Wearable tech set to emerge
Published 5:00 am Thursday, October 17, 2013
- C.K. Sample, left, wearing an Oculus Rift, a virtual reality headset, reaches for an object envisioned by William Hurley, who is wearing an Emotive EEG Brain Computer Interface. The system — developed at Chaotic Moon, a company that designs wearable technology — enables Hurley to envision an object into Sample's 3-D environment and to manipulate objects he's thinking about in that space.
The digital domain is creeping off our desktops and onto our bodies; from music players that match your tunes to your heart beat and mood sweaters that change color depending on your emotional state.
At Chaotic Moon Studios, an Austin, Texas, mobile software firm, developers and engineers are working on a way to compete with Google Glass — eyewear that can log onto the Internet.
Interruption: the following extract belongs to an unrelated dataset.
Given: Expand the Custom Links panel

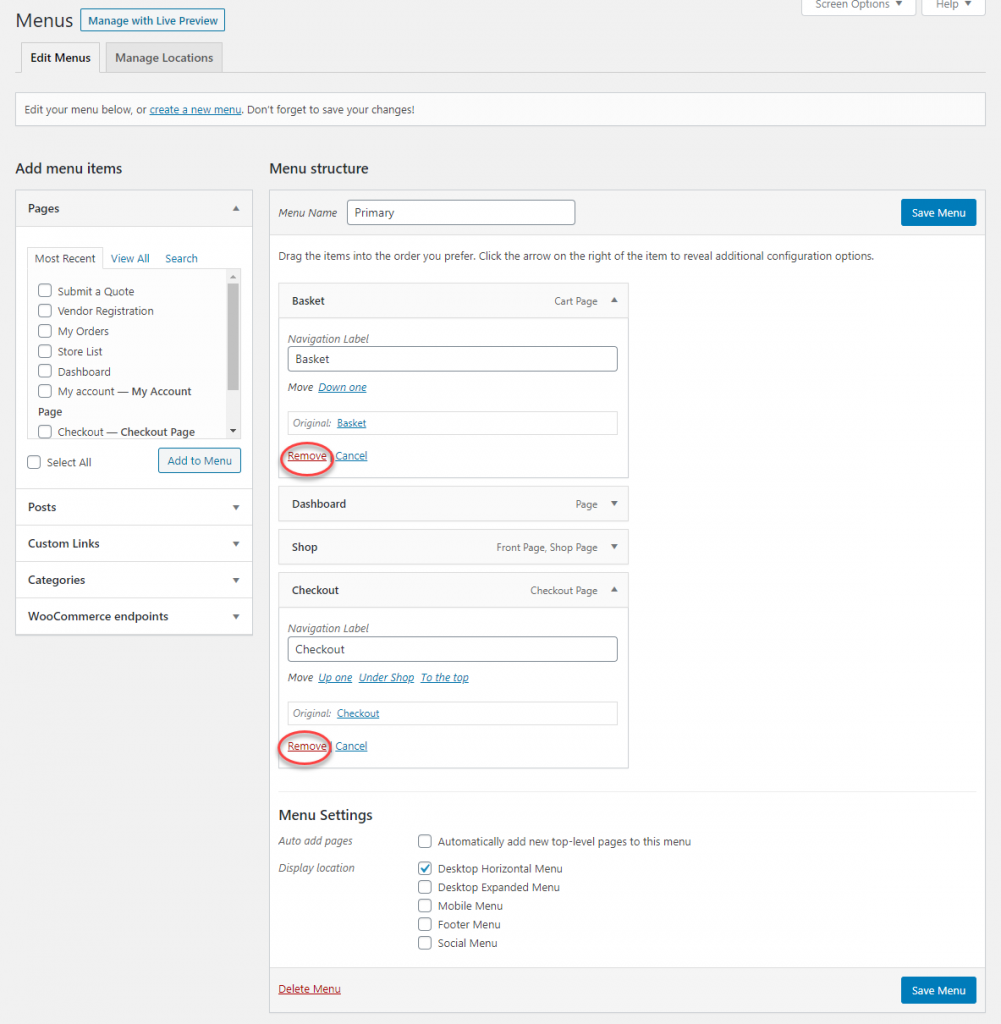Looking at the screenshot, I should coord(236,544).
And they’re designing other wearable projects for several other customers.
Chaotic Moon co-founder William Hurley said wearable technology will have as much of an impact as the smartphone revolution did a few years ago.
“I think we’re about to enter a whole new phase in the next 12 months — 16 months probably on the outside,” he said. “There’s going to be a whole new phase. It’s just like when the iPhone came out, and there was this mad gold rush. ”
Another Austin mobile developer, Mutual Mobile, is working on Google Glass applications for a variety of clients. They include doctors who might use the glasses to pull up patient information, and warehouse employees who could use them to look at real-time inventory or scan bar codes.
“People are starting to get into it,” said Sam Gaddis, the company’s chief marketing officer.
Gaddis says connected devices of all types are the future — because sensors that can measure a variety of data are becoming so cheap.
Mutual Mobile has hosted “hackathons” to encourage its developers to see what they can invent.
After one recent event, its developers created a football with a sensor that can detect the quality of the throw and a boxing game that measures how you’ve hit the target.
Adding sensors to everyday objects “is just adding this new layer of data that didn’t exist before,” Gaddis said.
Experts say that wearables are the next big thing in tech.
“Everyone agrees the race is just beginning, and I think we’re going to see some very, very big leaps in just the next year,” tech entrepreneur Manish Chandra said at a wearable technology conference and fashion show in San Francisco that was buzzing with hundreds of developers, engineers and designers.
Wearable technologies have long been a sideshow to mainstream laptop and smartphones, but this year Google’s glasses and rumors of Apple’s iWatch are popularizing the field. Analysts forecast swift growth. Last year the market for wearable technology totaled almost $9 billion. That should climb to $30 billion by 2018, said analyst Shane Walker at IHS Global Insights.